Looking at non-real estate transaction services, net revenue in Q1 grew 46.2% year-over-year, accounting for 35.9% of total net revenue, firmly establishing it as the “second growth curve.”
Home renovation and furniture services generated 2.9 billion RMB in net revenue, up 22.3%, with this segment achieving a record-high profit margin of 32.6%, an increase of 2 percentage points year-over-year.
In rental services, net revenue reached 5.1 billion RMB in Q1, a 93.8% increase. According to company disclosures, by the end of Q1, the managed property portfolio exceeded 500,000 units, with “Sigh Rent” managing over 490,000 units.
In 2023, KE Holdings established the “One Body, Three Wings” strategy, where “One Body” refers to new and resale home transactions, and the “Three Wings” are full-home renovation, rental, and KE Good Home services. Notably, the home renovation business has seen rapid growth since its launch in 2021, and the rental business also shows strong growth potential. For KE Holdings, non-real estate transaction services have successfully opened a second growth curve beyond core real estate brokerage, helping to increase the company’s performance resilience.
The Era of Existing Homes Arrives; Improving Operational Quality Is Key
With increased operational efficiency, KE Holdings’ profitability is also improving. The company disclosed that operating expenses in Q1 were 4.2 billion RMB, a 31.3% decrease quarter-over-quarter, with adjusted net profit reaching 1.39 billion RMB.
In fact, after several years of adjustments, the profit margins of KE Holdings’ resale and new home businesses have stabilized. As the profit margins of home renovation and the development of rental and KE Good Home services improve, future operational quality is highly likely to continue rising.
Executive Director and CFO Xu Tao stated, “While maintaining reasonable cost control, we will continue to support long-term business development and fully implement the ‘One Body, Three Wings’ strategy.”
In Q1, KE Holdings’ cash on hand reached 12.773 billion RMB, an increase of nearly 1.2 billion RMB from the beginning of the year. The company paid approximately $400 million in dividends to shareholders in 2024. It also spent about $716 million on share repurchases, representing about 3.9% of the total shares outstanding at the end of 2023, all of which have been canceled. Large-scale buybacks and cancellations demonstrate management’s confidence in future growth and fulfill commitments to shareholders.
Looking at the industry as a whole, since September 2024, a package of policies has driven a recovery in the real estate market, with transaction volumes and housing viewings significantly increasing. The main tone for 2025 remains “stabilization after decline.”

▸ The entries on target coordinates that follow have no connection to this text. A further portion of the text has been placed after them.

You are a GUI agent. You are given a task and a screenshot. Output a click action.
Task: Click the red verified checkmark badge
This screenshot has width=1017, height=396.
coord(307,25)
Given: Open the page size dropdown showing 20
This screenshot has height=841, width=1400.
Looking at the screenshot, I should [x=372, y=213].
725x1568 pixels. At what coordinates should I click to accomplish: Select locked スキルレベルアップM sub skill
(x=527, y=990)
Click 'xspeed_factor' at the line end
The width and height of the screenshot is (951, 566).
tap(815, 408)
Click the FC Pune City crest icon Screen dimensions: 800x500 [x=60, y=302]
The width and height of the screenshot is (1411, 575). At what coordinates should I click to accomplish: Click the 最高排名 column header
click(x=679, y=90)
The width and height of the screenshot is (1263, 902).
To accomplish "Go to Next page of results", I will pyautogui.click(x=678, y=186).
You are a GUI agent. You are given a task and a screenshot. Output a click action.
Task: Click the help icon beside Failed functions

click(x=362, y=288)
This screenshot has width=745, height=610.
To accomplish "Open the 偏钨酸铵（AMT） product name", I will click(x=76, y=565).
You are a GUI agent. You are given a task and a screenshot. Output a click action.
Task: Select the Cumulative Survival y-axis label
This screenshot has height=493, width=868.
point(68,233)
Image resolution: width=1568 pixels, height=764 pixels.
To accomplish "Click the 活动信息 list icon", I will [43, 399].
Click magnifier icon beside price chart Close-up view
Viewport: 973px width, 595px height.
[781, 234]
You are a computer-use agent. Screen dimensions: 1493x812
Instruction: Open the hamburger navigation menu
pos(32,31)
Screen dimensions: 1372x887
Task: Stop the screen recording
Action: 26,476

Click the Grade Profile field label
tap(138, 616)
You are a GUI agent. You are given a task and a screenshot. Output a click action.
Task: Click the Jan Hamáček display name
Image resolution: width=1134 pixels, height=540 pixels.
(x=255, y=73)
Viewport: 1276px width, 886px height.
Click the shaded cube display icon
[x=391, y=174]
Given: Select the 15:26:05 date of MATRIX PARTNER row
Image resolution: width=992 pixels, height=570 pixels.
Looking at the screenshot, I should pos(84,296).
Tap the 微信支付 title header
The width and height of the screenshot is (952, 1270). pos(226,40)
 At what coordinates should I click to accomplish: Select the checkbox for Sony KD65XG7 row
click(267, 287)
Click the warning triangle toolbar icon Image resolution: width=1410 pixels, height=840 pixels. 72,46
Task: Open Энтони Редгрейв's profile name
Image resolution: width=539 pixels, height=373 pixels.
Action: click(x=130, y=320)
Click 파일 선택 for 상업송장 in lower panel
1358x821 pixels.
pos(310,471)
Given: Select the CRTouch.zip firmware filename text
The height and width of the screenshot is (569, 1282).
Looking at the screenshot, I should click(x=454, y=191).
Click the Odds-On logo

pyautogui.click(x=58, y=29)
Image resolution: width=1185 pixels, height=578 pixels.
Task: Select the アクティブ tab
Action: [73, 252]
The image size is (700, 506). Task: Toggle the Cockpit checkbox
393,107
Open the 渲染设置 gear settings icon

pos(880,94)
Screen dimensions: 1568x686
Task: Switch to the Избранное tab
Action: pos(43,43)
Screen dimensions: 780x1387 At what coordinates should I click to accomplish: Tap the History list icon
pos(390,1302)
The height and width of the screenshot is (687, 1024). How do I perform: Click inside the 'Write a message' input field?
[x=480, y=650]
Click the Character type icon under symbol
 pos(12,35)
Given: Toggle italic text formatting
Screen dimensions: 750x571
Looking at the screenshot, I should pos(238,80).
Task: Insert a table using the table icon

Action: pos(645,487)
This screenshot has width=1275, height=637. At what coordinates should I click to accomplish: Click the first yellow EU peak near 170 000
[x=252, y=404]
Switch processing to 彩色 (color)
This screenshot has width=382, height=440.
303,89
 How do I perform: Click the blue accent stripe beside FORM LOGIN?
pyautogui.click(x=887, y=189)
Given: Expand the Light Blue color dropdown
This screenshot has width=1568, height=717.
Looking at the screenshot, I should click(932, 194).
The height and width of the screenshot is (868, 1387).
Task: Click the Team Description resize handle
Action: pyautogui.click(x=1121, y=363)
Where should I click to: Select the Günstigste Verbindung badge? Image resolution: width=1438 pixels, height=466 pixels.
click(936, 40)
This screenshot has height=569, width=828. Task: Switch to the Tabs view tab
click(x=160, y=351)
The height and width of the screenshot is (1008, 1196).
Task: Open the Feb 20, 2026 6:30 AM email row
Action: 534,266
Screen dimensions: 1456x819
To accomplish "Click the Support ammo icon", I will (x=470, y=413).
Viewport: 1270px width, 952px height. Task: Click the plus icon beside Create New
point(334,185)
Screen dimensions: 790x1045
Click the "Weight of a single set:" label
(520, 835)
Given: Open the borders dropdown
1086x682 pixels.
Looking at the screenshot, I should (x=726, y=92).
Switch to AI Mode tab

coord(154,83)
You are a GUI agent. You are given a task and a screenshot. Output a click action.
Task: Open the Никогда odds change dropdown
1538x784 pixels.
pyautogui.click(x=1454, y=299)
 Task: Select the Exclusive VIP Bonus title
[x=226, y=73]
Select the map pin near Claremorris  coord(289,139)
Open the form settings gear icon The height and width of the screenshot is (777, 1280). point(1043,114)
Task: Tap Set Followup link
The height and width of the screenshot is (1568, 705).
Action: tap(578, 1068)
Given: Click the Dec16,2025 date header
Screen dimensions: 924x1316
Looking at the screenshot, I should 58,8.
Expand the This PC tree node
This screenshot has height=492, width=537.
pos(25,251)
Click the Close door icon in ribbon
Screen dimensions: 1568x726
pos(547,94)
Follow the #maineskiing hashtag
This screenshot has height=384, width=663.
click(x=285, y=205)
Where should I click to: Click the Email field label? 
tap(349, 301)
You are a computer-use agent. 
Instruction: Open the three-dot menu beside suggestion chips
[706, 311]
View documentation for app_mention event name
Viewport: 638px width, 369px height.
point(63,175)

As a leading domestic real estate brokerage, KE Holdings is expected to benefit directly from the market recovery. More importantly, as urbanization slows, the real estate sales market is entering an existing-home era, which is directly favorable to KE Holdings.
According to research from Founder Securities, over the past four years, the proportion of second-hand home transactions nationwide has rapidly increased, reaching a historic high of 46% by the end of 2024, indicating that the second-hand market is gradually becoming an important part of the real estate industry. Additionally, with increasing pressure on developers to clear inventory, KE Holdings will have more room to leverage its value.
Regarding future development, KE Holdings’ co-founder, Chairman, and CEO Peng Yongdong said, “Looking ahead, we are confident in the long-term prospects of the company under the ‘One Body, Three Wings’ strategy and will continue to invest steadily in AI applications.”